_TEXT:_

Prediction with Text Files¶
Plain text files are also supported. To load and predict a file, use the predict_file()
method, and all preprocessing and the object returned will function exactly the same as the
predict()
method.
Under the hood, it loads the file into a single string, and it then calls the predict()
method. For large files that can potentially exceed system RAM, it will be better to manually
load the files and make predictions.
import poetic
pred = poetic.Predictor()
result = pred.predict_file("<PATH>")
Preprocessing¶
The preprocessing toolchain consists of the following steps: tokenization, word ID conversion, lower-case conversion, and padding. The latter two steps are primarily for keras models while tokenization can apply to other NLP workflows. This sections documents some of the details and their supported usage.
One-step Preprocessing¶
To preprocess the input for the default model of poetic
:
import poetic
pred = poetic.Predictor()
model_input = pred.preprocess("This is poetic. Isn't it?")
The preprocess()
method returns a 2-d numpy array of tokenized word IDs that can
be directly predicted using the keras model’s predict()
method. However, the
predictor’s predict()
method does not support a preprocessed input: only raw
input in strings are supported.
Tokenization¶
Tokenization is the process of separating a string input into tokens, which are units
of texts that the algorithms support. The Predictor
uses NLTK’s sent_tokenize()
and word_tokenize()
functions respectively to perform two-step tokenization: first,
the string, regardless of length, is tokenized into complete sentences; then, each
sentence is tokenized into words and punctuations.
The tokenize()
methods can be used as a stand-alone function although it is not a
proper classmethod for compatibility with the Predictions
class.
As an example:
import poetic
pred = poetic.Predictor()
model_input = pred.tokenize("This is poetic. Isn't it?")
The output will be a 2-d nested list in the following format:
[['This', 'is', 'poetic', '.'], ['Is', "n't", 'it', '?']]
Padding¶
Padding is part of the preprocess()
method, and it cannot be called seprately.

_EXCERPTED RECORDS:_
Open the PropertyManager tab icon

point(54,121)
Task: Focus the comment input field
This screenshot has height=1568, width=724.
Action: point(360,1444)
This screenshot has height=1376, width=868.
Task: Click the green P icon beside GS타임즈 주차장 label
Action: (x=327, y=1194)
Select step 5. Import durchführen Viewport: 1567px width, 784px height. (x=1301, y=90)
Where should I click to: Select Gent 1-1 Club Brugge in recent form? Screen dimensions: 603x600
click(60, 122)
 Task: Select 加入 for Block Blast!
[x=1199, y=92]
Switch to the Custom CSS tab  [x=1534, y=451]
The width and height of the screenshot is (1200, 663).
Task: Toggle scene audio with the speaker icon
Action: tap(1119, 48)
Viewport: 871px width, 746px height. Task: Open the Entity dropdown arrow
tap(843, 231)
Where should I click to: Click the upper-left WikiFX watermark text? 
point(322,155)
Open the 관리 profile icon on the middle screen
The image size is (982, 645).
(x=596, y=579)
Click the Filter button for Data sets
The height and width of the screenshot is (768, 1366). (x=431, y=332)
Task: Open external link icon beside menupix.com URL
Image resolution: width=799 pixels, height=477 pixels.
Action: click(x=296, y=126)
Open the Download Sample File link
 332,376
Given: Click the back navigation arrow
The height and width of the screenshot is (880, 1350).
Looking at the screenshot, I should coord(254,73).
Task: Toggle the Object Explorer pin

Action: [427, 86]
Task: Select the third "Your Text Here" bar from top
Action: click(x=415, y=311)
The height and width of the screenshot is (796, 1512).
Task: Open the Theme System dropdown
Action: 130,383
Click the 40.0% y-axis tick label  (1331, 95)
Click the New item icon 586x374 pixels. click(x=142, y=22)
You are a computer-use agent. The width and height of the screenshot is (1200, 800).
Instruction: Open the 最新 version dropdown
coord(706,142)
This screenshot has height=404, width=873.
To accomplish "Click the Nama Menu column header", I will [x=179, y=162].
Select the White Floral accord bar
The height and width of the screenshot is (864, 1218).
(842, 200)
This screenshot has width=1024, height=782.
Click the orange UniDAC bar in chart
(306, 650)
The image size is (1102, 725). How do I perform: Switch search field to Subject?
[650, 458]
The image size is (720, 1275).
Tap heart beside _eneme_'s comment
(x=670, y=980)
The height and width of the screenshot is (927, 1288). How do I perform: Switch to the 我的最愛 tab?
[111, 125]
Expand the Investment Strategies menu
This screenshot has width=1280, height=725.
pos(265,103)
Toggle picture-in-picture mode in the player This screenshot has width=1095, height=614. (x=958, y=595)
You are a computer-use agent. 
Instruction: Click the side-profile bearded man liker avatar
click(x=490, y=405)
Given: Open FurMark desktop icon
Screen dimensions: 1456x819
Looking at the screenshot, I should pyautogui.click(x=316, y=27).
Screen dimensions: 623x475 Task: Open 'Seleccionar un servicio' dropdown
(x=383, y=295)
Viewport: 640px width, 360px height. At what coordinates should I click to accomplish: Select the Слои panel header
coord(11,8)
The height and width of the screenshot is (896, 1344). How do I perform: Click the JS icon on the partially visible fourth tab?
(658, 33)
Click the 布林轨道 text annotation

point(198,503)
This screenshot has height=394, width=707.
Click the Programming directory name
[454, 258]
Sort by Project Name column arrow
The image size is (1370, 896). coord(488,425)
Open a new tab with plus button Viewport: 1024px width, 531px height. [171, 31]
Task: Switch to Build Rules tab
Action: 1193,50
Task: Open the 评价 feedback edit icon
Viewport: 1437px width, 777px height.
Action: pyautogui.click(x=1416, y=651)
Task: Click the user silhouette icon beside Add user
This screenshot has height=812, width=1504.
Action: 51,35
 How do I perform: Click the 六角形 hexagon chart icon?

_DIRECTIVE A:_ In the poetic documentation, which two NLTK functions does the Predictor use to tokenize a string?
_DIRECTIVE B:_ Swap "NLTK" for "spaCy" in the poetic documentation, starting with "Tokenization¶" and going on through "and word_tokenize()", and write out that stretch.
The listing is separate material, unrelated to the poetic documentation.

_FULL RESPONSE A:_ sent_tokenize() and word_tokenize()

_FULL RESPONSE B:_
Tokenization¶
Tokenization is the process of separating a string input into tokens, which are units
of texts that the algorithms support. The Predictor
uses spaCy’s sent_tokenize()
and word_tokenize()